SOURCE TEXT>
════════════════

Five time Wimbledon champ H.L. Doherty's strikingly modern wrap-around forehand (circa 1907).

When the first books on tennis began appearing late in the 19th century, tennis was still an extremely young game. Major Wingfield had first patented his lawn tennis kit (similar to today's backyard badminton sets) in 1871.

The first big lawn tennis tournament, run as a money-making scheme to help bolster the prospects of a faltering Croquet Club, was held at the All-England Croquet and Lawn Tennis Club in Wimbledon in 1877.

So when James Dwight penned Practical Lawn Tennis in 1893, tennis as a tournament sport was only 16 years old. Little wonder some of the finer points had yet to be worked out. And, while there is some entertainment value in reviewing some of the more glaring misconceptions and coaching myths of the time,  more surprising is the depth of insights that early observers had for the game.

On grips

The earliest writers on tennis were quick to grasp (pardon the expression) the importance of the how a player holds the racquet. Interestingly, observers in the first decades of the game seemed much more open-minded than many later experts, who can be quite proscriptive regarding correct grips. One possible explanation is the variety of styles that were evident at this time, when players were often discovering the game without the benefit of experienced coaches or preconceived notions. Adding to this was the relative isolation of players.

Unlike today, it was possible for a pocket of top-notch players to develop in, say Southern California, or Southern France, who seldom, if ever, saw their counterparts.


One of a number of odd images that illustrate How to Play Tennis by James Burns, 1915

This from James Dwight's 1893 book:

One would think that there was a right and a wrong way to hold the racquet, but this does not appear to be the case. I see it held in many different ways, and the results is merely a difference in style. The racquet cannot be held in two different ways and the same stroke be made in the same way…

On the same subject, Wimbledon champions R.F. and H.L. Doherty wrote On Lawn Tennis in 1903:

Style was once defined as 'the easiest way of doing a given thing successfully.' Style, in tennis, depends a great deal upon how the racquet is held.

Compare this open-mindedness with Don Budge’s advice in 1948 (Budge on Tennis):

If you have ambitions to make a name for yourself in tennis, I advise you to use the…”Eastern grip.”

Two years later Willliam Tilden was even blunter in his How to Play Better Tennis, stating his preference for Eastern grips, which are correct,” and forbidding the Western grip, “which is obsolete and discarded today by experts.

However, this lack of orthodoxy left many issues open. George Agutter, one of the better known teaching pros of his day, spent an entire chapter in his 1930 Lessons in Tennis debating whether players should hit forehands and backhands using the same or opposite sides of the racquet.


Fred Perry’s fanciful reconstruction of his forehand stroke, as published in his 1937 Perry on Tennis. Note the contact point (center) and the step through (right).

════════════════

WHAT TO DO>
A: Check three statements against the passage on early tennis books and answer yes or no for each, quoting the words that decide it: (i) The first big lawn tennis tournament at Wimbledon took place in 1877. (ii) William Tilden preferred the Western grip. (iii) George Agutter's Lessons in Tennis came out in 1930.
B: Extend the passage on early tennis books with one more paragraph, picking up after its final sentence.
The material has no role in this exercise.

DATA SHOWN>

════════════════

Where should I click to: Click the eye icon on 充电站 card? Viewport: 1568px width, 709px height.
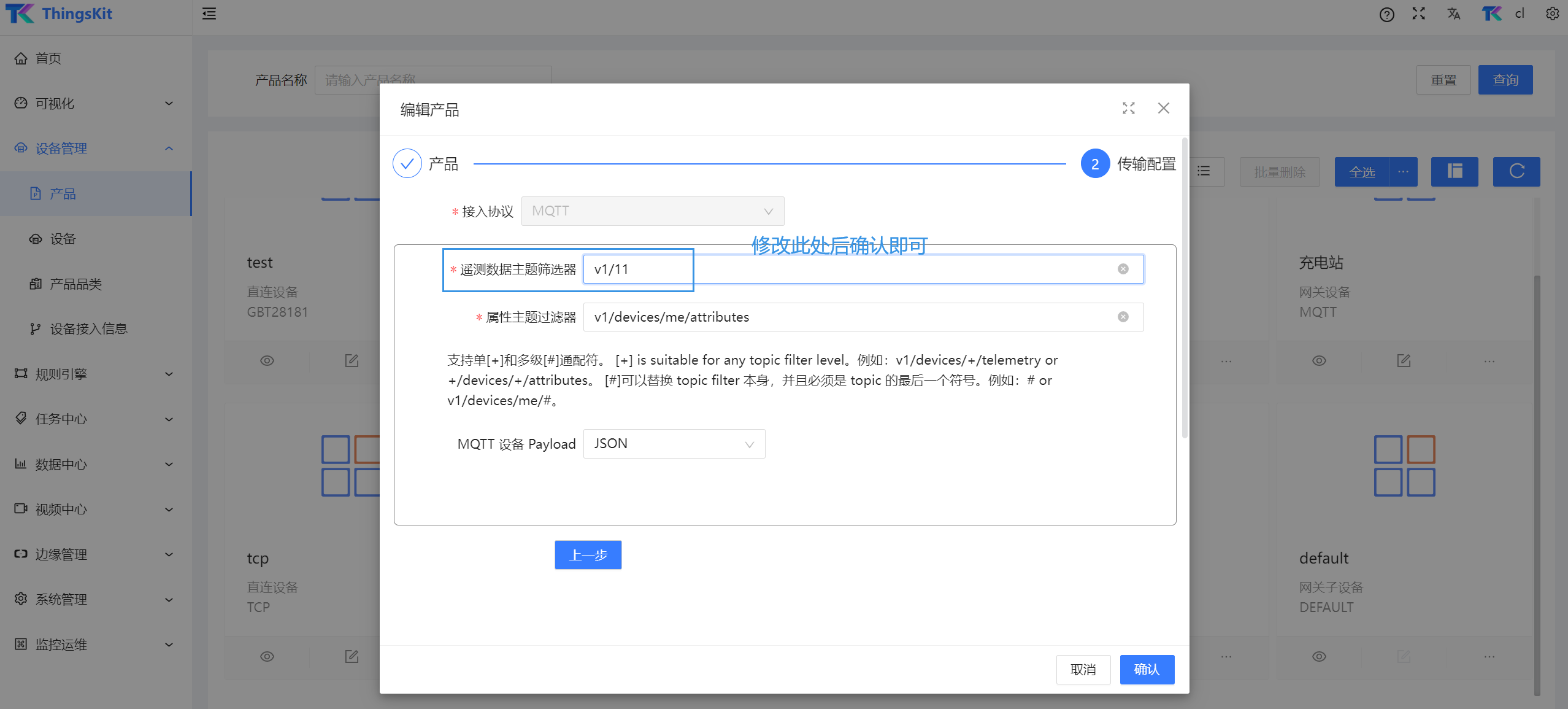pyautogui.click(x=1319, y=360)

════════════════

THE REPLIES>
A:
(i) Yes: "was held at the All-England Croquet and Lawn Tennis Club in Wimbledon in 1877."
(ii) No: "stating his preference for Eastern grips"
(iii) Yes: "his 1930 Lessons in Tennis"

B:
On Good Form

One of the most perceptive of the early observations, as mentioned above, was the degree to which grips affected stroke patterns. However, this was hardly a barrier for experts who wanted to describe the best approach to striking a ball.

For many years, teachers and writers followed a narrow prescription, which focused on such orthodoxies as closed stances and choreographed footwork.

One of the most common snares for these early pundits was the habit of posing tennis strokes in static poses, a boon to the photographer, but almost always a disaster in terms of advice. Even great players seem capable of crippling poses when asked to freeze a particular moment of their famous strokes.

Some of the most egregious examples I’ve found are the self-illustrations provided by P.A. Vaile in a series of books published in the early part of the 20th century. It didn’t take long for the tennis world to take note. In 1907, J.W. Payne published Tennis Topics and Tactics, which is largely devoted to ridiculing Vaile. It should be noted that despite the generally sound objections raised by Payne, he demonstrates his own idiosyncrasies.

In Tennis Topics he devotes the entire first chapter to a polemic on why Great Britain should not abolish its national guard. He ties it in neatly to the book’s main subject in the last paragraph, by insisting that tennis players prove to be superior marksmen.

Vaile Low Backhand Volley with Lift (left) - Although it is unclear how Vaile will impart topspin (lift) on this particular volley, he can’t be criticized for not “getting down" to the ball. The "heroic" forehand finish speaks for itself.

While Vaile’s work does subject itself to broad criticism, he does show admirable frankness. How many modern tennis writers would be forward enough to say, as Mr. Vaile does, on a later edition of his book that It is published also in French and German, and is recognized as the standard work on the subject? Or would have the nerve to promote his own admittedly unconventional tennis garb: I wear knickerbockers—the best garb for tennis—a soft shirt without any starch, and I roll up my sleeves.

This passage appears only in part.